EXERCISE DATA |
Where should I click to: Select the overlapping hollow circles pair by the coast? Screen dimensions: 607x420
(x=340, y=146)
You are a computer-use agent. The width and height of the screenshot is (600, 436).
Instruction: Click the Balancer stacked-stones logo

---

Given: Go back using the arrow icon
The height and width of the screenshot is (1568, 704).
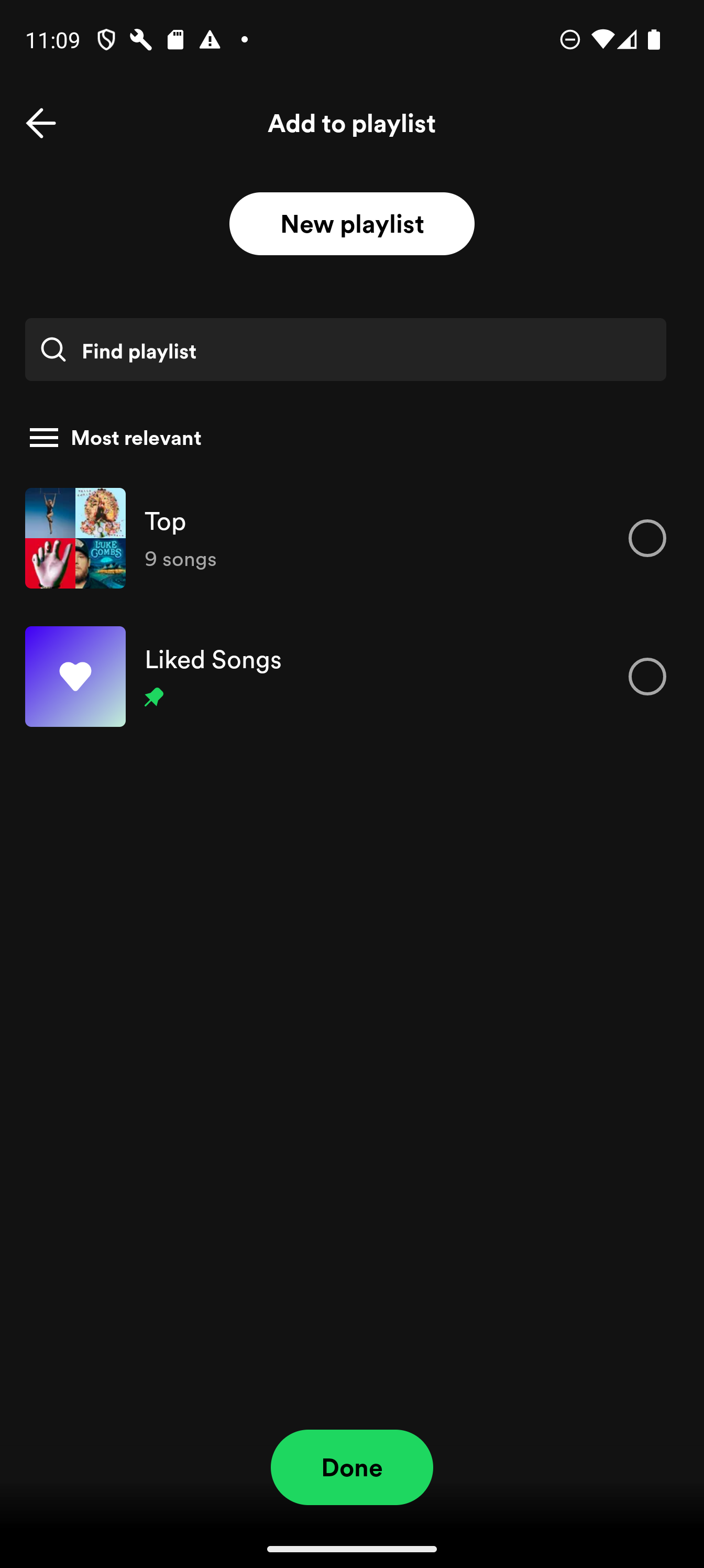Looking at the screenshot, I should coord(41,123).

PROMPT |
For this exercise, output exactly the lines above from the line with "Where should I" to the line with "Instruction: Click the", counting both, and leave out the rest.

COMPLETED EXERCISE |
Where should I click to: Select the overlapping hollow circles pair by the coast? Screen dimensions: 607x420
(x=340, y=146)
You are a computer-use agent. The width and height of the screenshot is (600, 436).
Instruction: Click the Balancer stacked-stones logo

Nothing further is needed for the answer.